Within the records, find every line that includes the word "Enable" and copy it.

Task inputs =>
────
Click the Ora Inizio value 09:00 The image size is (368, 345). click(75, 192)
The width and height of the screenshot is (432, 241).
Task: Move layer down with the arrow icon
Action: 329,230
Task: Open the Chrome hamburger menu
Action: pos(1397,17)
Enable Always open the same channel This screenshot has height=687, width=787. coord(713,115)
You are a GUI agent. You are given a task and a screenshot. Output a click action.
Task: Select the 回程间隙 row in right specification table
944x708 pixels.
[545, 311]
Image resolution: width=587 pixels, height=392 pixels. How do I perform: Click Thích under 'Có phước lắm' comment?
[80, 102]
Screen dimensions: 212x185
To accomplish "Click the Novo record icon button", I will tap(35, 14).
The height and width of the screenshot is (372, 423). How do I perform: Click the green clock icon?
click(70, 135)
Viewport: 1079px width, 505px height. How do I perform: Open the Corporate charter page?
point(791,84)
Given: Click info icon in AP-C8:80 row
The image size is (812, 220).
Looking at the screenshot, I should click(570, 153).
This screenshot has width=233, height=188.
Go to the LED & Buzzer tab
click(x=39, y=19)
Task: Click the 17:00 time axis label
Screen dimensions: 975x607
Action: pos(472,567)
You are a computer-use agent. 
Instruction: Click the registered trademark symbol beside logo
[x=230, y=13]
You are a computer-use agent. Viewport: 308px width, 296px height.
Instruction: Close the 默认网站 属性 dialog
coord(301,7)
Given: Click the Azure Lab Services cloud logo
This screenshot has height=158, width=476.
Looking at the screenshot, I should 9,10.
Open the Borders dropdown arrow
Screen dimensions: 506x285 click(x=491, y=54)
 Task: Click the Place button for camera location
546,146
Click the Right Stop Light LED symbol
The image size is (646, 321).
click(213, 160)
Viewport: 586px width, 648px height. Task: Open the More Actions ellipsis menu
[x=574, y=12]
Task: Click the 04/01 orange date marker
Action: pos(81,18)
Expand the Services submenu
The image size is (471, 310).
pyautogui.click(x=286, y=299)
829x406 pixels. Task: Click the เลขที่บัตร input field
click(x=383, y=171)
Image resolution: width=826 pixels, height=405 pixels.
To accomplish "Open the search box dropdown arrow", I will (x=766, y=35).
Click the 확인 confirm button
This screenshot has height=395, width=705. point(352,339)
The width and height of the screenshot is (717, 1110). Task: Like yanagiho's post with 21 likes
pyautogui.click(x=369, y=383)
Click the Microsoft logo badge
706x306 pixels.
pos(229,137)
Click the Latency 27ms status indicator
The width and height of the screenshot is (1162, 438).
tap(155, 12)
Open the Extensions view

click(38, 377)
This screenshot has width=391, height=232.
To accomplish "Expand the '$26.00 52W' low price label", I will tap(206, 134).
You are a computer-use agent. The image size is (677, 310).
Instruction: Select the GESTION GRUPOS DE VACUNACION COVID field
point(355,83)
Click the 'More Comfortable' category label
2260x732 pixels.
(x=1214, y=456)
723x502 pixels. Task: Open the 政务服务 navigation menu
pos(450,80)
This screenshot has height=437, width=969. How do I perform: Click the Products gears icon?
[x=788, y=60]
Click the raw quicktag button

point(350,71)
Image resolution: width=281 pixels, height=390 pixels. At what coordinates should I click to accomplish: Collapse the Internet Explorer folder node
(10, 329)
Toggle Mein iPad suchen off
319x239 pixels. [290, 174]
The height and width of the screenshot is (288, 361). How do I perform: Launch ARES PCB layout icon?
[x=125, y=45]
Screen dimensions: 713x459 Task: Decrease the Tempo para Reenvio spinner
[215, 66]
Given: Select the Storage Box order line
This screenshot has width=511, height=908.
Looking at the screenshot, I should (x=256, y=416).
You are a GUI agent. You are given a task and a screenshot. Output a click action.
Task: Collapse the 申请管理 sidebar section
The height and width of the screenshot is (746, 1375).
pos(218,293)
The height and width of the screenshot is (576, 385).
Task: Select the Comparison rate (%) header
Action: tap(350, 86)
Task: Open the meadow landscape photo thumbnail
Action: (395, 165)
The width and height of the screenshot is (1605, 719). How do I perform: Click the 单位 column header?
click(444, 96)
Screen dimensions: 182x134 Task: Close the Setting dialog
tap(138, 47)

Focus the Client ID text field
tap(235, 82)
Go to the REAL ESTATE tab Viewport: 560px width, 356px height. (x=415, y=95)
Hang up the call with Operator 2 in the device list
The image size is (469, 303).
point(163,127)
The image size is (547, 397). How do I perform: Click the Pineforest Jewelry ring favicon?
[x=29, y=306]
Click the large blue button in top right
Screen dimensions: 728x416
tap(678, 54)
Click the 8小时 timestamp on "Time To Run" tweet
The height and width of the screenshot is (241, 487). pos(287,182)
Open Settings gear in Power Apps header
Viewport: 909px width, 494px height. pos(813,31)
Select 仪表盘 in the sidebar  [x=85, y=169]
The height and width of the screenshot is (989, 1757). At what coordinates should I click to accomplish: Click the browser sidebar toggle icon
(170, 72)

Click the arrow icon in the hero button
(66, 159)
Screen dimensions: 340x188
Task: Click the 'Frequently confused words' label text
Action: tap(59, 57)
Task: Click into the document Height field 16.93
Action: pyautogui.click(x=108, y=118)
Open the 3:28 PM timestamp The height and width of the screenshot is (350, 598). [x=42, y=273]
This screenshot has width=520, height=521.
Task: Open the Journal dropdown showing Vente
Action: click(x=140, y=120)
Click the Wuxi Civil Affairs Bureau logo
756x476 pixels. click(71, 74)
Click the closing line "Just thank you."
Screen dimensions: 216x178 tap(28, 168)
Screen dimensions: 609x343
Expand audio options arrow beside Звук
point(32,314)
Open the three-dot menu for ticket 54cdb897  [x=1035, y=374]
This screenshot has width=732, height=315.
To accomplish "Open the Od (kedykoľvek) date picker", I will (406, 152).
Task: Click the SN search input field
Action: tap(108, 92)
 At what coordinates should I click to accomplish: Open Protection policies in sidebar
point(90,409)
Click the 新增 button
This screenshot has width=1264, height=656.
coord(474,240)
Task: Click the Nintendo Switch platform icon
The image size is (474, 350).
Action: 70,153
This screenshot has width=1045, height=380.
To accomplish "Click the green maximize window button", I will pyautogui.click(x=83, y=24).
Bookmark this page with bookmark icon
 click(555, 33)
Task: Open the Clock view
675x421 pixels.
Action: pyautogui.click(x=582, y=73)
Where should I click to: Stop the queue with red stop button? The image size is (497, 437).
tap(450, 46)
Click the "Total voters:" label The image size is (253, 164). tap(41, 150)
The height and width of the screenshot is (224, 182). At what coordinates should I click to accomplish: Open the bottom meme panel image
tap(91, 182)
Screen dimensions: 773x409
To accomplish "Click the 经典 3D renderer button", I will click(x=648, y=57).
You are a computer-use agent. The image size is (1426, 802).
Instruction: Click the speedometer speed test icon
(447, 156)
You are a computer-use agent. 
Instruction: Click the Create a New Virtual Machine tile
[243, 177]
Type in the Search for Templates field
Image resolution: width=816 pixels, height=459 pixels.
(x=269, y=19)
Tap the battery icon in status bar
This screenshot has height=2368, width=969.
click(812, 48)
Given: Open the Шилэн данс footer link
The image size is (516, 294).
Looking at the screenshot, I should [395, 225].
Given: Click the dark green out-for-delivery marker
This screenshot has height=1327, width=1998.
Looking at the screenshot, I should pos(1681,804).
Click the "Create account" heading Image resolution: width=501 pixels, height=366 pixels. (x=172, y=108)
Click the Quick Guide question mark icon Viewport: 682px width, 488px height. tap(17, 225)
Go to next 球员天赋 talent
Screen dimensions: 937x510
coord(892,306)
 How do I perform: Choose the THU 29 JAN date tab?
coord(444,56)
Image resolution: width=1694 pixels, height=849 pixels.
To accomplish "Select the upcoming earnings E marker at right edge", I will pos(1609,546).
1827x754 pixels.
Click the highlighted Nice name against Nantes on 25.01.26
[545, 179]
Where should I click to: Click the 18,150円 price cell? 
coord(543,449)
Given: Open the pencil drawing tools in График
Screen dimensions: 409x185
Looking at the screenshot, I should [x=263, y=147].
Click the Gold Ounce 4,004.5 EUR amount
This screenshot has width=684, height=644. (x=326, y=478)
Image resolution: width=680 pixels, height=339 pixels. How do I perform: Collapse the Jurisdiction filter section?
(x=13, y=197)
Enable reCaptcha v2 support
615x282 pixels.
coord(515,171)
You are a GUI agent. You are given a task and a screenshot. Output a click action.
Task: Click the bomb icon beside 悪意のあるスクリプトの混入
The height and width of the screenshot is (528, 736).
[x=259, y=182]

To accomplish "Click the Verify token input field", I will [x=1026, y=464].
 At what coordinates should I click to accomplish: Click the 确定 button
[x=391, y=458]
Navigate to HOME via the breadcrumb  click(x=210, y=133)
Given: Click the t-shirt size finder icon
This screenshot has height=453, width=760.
────
Completed task =>
Enable Always open the same channel This screenshot has height=687, width=787. coord(713,115)
Enable reCaptcha v2 support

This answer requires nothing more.